- _ФРАГМЕНТ ТЕКСТА_:
- - -

№11, 1961/Обзоры и рецензии

Разговор мог бы стать творческим

Олег Бабишкін, Михайло Стельмах, «Радянський письменник», Київ, 1961, стор. 216.

С каждым годом растет популярность украинской советской прозы. С особенно живым интересом были встречены всесоюзным читателем романы М. Стельмаха и прежде всего – «Кровь людская – не водица». Состоялись сотни читательских конференций. Спрос на статьи и заметки о романах М. Стельмаха необычайно возрос. Участники конференций уже тогда настойчиво требовали книгу о его творчестве. На Украине такая книга недавно появилась. Это, как справедливо отмечает издательство, «первый фундаментальный труд» о творчестве Михаила Стельмаха.

Нет необходимости говорить, как много ждешь от этой книги. Совсем недавно Стельмах был удостоен Ленинской премии за цикл романов «Хлеб и соль», «Кровь людская – не водица» и «Большая родня». Тем самым были высоко оценены важные для всей советской литературы достоинства этих романов, отмечены достижения украинской художественной прозы на нынешнем этапе ее развития.

Каковы же эти достоинства? В чем суть и логика процессов развития украинской прозы? Вот вопросы, на которые читатель надеется найти ответы в книге Олега Бабышкина. Скажем сразу – надежды эти будут оправданы только частично.

По установившейся традиции надо бы сначала рассказать об удачах критика, о лучших страницах его книги. Но в данном случае мне кажется более уместным начать с того, почему таких удач меньше, чем могло бы быть.

Последовательность событий, о которых рассказал М. Стельмах в трех романах, не совпадает с последовательностью появления этих произведений в печати. Как известно, сначала вышел в свет роман-хроника «Большая родня». Корни его сюжетных линий уходят в эпоху гражданской войны, а завершается роман разгромом фашистского нашествия. В образах Дмитра Горицвита и других положительных героев романа представлена история духовного и политического роста украинского крестьянства, закалявшегося в горниле борьбы против кулаков, вырабатывавшего новое сознание в условиях колхозного строя. Годы войны в романе – суровое время проверки новых духовных качеств народа.

Через шесть лет после отдельного издания «Большой родни» вышел в свет роман «Кровь людская – не водица», в котором автор вернулся к событиям гражданской войны и как бы развил пролог к первому роману в художественно цельное произведение. Только теперь вполне вырисовываются и судьба и историческое значение деятельности таких знакомых нам по «Большой родне» людей, как сельский коммунист Свирид Мирошниченко. Его образ (по всеобщему признанию критики, один из самых удачных в советской литературе образов коммуниста) только теперь занял центральное место в обоих романах по своему художественному значению: именно в нем наиболее полно выражен пафос обоих романов – пафос утверждения новых человеческих отношений, новой жизни, борьбы за нее. Здесь же обрел художественную плоть и образ Тимофея Горицвита, убитого, как сказано было в прологе к «большой родне», кулаками за активное проведение в жизнь ленинских декретов о земле.

- - -

- _СТРОКИ НАБОРА ДАННЫХ_:
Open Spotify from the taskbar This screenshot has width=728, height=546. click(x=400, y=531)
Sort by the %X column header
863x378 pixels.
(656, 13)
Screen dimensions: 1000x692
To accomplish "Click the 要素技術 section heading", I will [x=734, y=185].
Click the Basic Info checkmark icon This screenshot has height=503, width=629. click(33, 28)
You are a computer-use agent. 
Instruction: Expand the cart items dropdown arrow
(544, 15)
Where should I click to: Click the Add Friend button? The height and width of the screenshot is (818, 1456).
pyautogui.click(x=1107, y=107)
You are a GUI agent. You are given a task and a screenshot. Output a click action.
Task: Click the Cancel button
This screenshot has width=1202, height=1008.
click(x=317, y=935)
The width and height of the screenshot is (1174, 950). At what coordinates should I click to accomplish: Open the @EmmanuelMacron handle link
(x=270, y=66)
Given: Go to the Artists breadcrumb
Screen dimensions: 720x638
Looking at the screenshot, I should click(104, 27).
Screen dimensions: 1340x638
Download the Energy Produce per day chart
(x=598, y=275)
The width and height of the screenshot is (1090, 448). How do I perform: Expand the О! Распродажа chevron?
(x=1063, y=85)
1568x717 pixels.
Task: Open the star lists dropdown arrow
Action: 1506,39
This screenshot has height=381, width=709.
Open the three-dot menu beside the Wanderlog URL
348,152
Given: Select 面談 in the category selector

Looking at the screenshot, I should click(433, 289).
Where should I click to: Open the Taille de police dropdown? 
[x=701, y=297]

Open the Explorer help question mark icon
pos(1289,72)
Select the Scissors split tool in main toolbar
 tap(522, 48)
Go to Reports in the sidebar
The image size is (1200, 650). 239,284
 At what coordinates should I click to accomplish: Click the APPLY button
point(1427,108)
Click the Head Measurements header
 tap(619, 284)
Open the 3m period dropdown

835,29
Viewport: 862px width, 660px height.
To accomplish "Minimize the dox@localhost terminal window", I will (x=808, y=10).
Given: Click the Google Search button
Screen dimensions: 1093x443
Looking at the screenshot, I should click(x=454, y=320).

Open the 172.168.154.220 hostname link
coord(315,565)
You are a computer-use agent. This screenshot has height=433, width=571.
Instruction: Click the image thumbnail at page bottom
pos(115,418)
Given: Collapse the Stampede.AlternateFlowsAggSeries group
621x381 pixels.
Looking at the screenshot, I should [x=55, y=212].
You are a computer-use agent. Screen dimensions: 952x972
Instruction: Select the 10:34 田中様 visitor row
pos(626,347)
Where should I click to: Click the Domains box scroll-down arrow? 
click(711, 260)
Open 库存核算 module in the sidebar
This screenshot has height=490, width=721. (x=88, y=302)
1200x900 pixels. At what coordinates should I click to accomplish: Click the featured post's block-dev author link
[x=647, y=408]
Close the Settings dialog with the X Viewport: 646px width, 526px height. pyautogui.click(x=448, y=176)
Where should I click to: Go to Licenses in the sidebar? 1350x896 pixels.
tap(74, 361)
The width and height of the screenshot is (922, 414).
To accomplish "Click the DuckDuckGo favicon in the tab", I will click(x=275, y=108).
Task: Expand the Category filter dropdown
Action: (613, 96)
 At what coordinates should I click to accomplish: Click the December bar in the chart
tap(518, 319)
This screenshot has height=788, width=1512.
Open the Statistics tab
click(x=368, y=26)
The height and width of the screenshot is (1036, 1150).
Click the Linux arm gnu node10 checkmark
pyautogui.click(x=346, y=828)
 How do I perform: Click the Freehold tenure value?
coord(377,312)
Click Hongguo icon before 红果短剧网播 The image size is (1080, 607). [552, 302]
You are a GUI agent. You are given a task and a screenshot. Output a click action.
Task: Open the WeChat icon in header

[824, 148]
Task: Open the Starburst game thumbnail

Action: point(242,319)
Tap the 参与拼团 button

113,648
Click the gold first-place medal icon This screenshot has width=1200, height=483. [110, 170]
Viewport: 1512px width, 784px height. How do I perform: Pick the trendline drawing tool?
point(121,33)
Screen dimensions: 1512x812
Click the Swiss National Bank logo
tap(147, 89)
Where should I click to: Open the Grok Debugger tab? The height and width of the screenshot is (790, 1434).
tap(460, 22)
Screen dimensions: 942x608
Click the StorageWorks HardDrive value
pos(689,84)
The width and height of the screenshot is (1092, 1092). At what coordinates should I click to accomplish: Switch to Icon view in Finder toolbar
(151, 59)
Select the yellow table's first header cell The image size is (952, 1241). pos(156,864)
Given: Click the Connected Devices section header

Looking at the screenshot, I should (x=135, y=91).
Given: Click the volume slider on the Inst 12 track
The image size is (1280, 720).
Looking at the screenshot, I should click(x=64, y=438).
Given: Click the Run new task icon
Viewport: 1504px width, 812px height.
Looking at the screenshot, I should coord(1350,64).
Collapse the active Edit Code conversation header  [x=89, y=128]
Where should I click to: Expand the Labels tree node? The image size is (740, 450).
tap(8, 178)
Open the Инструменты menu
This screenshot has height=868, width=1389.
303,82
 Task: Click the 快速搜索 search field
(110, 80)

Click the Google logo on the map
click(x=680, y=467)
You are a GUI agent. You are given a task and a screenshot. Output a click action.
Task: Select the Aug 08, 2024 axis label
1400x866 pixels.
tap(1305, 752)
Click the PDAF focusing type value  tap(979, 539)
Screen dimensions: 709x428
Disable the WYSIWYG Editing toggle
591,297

- - -

- _НАБОР ЗАДАНИЙ_:
1. Через сколько лет после отдельного издания «Большой родни» вышел роман «Кровь людская – не водица», согласно рецензии на книгу о Михаиле Стельмахе?
2. Продолжите рецензию на книгу о Михаиле Стельмахе, начав сразу после её последнего предложения.
Приведённые позиции никак не связаны с рецензией.

- _ОТВЕТЫ НА ЗАДАНИЯ_:
1. Через шесть лет.

2.
Два эти образа – неповторимо индивидуальные и вместе с тем духовно близкие друг другу – вполне выразили и украинский национальный характер, и отношение основной массы украинского крестьянства к революции, к советской власти. Всем своим содержанием они как бы объяснили сущность и направление духовной и политической эволюции Дмитра Горицвита и других героев «Большой родни».

Не прошло и двух лет, как был напечатан третий роман М. Стельмаха – «Хлеб и соль». Но и он был третьим только во времени опубликования. Автор вернулся в нем к событиям, которые были великим прологом Октября – к революции 1905 года, ее исторической роли в жизни крестьянства. Совокупность эпизодов и многочисленных героев составляет здесь, как справедливо пишет Олег Бабышкин, «один большой собирательный образ украинского трудящегося народа – главного героя романа» (стр. 153). Перед нами предстают исторические судьбы различных слоев украинского народа, тот трудный путь, которым украинское крестьянство шло к свободе.

Сюжетом и образами героев третий роман не связан с двумя предыдущими, но вся идейная проблематика, все важнейшие вопросы крестьянской жизни (и в первую очередь-вопрос о земле) выступают здесь со всей определенностью и остротой, как бы для того, чтобы в тяжелой, но победоносной борьбе разрешиться раз и навсегда в романах «Кровь людская – не водица» и «Большая родня».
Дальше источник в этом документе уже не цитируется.